• **Records for this task**:
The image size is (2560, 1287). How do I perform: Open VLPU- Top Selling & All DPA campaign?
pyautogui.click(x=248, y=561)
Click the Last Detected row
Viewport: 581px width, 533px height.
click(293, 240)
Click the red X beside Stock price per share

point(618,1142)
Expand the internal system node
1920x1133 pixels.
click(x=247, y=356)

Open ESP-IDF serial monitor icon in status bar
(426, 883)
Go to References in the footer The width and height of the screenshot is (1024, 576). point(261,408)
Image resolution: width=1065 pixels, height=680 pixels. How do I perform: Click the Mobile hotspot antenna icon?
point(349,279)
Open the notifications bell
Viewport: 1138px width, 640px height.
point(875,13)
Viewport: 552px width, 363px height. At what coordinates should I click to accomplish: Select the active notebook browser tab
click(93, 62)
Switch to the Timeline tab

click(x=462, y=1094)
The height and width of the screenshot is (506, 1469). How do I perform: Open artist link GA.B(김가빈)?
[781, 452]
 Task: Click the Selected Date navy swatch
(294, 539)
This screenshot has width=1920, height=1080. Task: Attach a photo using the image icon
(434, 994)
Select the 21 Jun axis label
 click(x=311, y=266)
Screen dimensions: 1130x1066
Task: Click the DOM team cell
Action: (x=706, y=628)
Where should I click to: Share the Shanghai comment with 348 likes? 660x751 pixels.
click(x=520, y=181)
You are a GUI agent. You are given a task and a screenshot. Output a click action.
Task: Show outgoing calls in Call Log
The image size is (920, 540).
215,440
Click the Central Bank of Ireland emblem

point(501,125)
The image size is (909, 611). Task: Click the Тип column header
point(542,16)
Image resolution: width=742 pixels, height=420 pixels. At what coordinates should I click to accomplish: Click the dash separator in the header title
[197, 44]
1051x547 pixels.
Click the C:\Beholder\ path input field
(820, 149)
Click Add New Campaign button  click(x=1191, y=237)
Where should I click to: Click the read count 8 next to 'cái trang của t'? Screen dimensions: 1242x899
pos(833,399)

• **What you will do**: Give the data above again, switching each "screenshot" to "screen capture" and leaving everything else unchanged.

• **Completed task**:
The image size is (2560, 1287). How do I perform: Open VLPU- Top Selling & All DPA campaign?
pyautogui.click(x=248, y=561)
Click the Last Detected row
Viewport: 581px width, 533px height.
click(293, 240)
Click the red X beside Stock price per share

point(618,1142)
Expand the internal system node
1920x1133 pixels.
click(x=247, y=356)

Open ESP-IDF serial monitor icon in status bar
(426, 883)
Go to References in the footer The width and height of the screen capture is (1024, 576). point(261,408)
Image resolution: width=1065 pixels, height=680 pixels. How do I perform: Click the Mobile hotspot antenna icon?
point(349,279)
Open the notifications bell
Viewport: 1138px width, 640px height.
point(875,13)
Viewport: 552px width, 363px height. At what coordinates should I click to accomplish: Select the active notebook browser tab
click(93, 62)
Switch to the Timeline tab

click(x=462, y=1094)
The height and width of the screen capture is (506, 1469). How do I perform: Open artist link GA.B(김가빈)?
[781, 452]
 Task: Click the Selected Date navy swatch
(294, 539)
This screen capture has width=1920, height=1080. Task: Attach a photo using the image icon
(434, 994)
Select the 21 Jun axis label
 click(x=311, y=266)
Screen dimensions: 1130x1066
Task: Click the DOM team cell
Action: (x=706, y=628)
Where should I click to: Share the Shanghai comment with 348 likes? 660x751 pixels.
click(x=520, y=181)
You are a GUI agent. You are given a task and a screen capture. Output a click action.
Task: Show outgoing calls in Call Log
The image size is (920, 540).
215,440
Click the Central Bank of Ireland emblem

point(501,125)
The image size is (909, 611). Task: Click the Тип column header
point(542,16)
Image resolution: width=742 pixels, height=420 pixels. At what coordinates should I click to accomplish: Click the dash separator in the header title
[197, 44]
1051x547 pixels.
Click the C:\Beholder\ path input field
(820, 149)
Click Add New Campaign button  click(x=1191, y=237)
Where should I click to: Click the read count 8 next to 'cái trang của t'? Screen dimensions: 1242x899
pos(833,399)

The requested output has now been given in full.